Hinter verschlossenen Türen aber scheint der Diktator dem US-Präsidenten mächtig geschmeichelt zu haben. Trump jedenfalls lobt ihn hinterher über den grünen Klee. „Sehr, sehr gut, exzellente Beziehung“, heißt es nach der ersten Gesprächsrunde. Es sei bemerkenswert, wie gut Kim sein Land regiere – und das, obwohl er schon in so jungen Jahren die Macht übernehmen musste. Kim sei „unglaublich talentiert“, eine „bemerkenswerte Persönlichkeit“, ein „ganz besonderer junger Mann“.
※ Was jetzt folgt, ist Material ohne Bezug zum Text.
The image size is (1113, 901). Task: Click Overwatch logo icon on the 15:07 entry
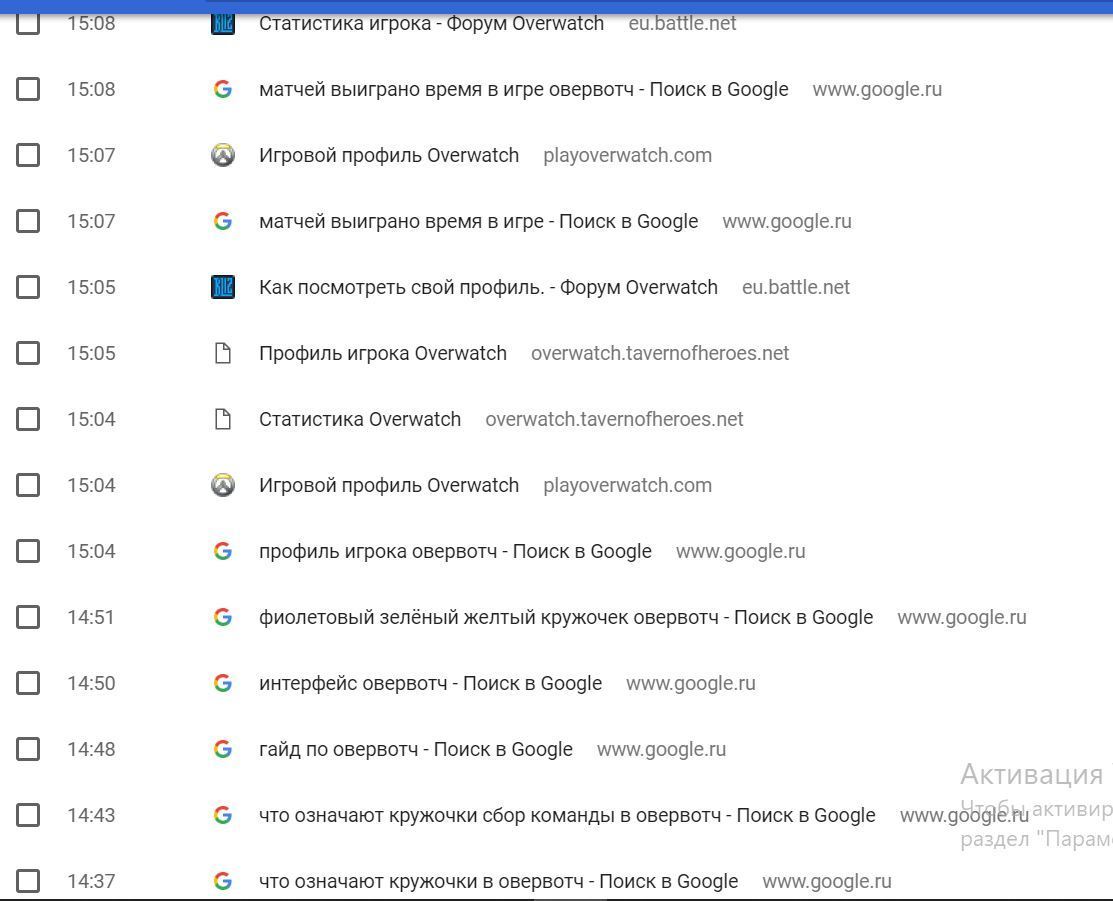click(x=223, y=155)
So etwas sagt Trump über Leute, die er zwar nicht für schwach hält, die ihm aber auch nicht widersprechen und seine Fähigkeiten nicht infrage stellen. Kim wahrt gegenüber Trump die asiatische Höflichkeit. Seine Limousine fährt genau sieben Minuten vor der des US-Präsidenten am Gipfelort vor – so, wie es sich für den Jüngeren gegenüber dem Älteren gehört.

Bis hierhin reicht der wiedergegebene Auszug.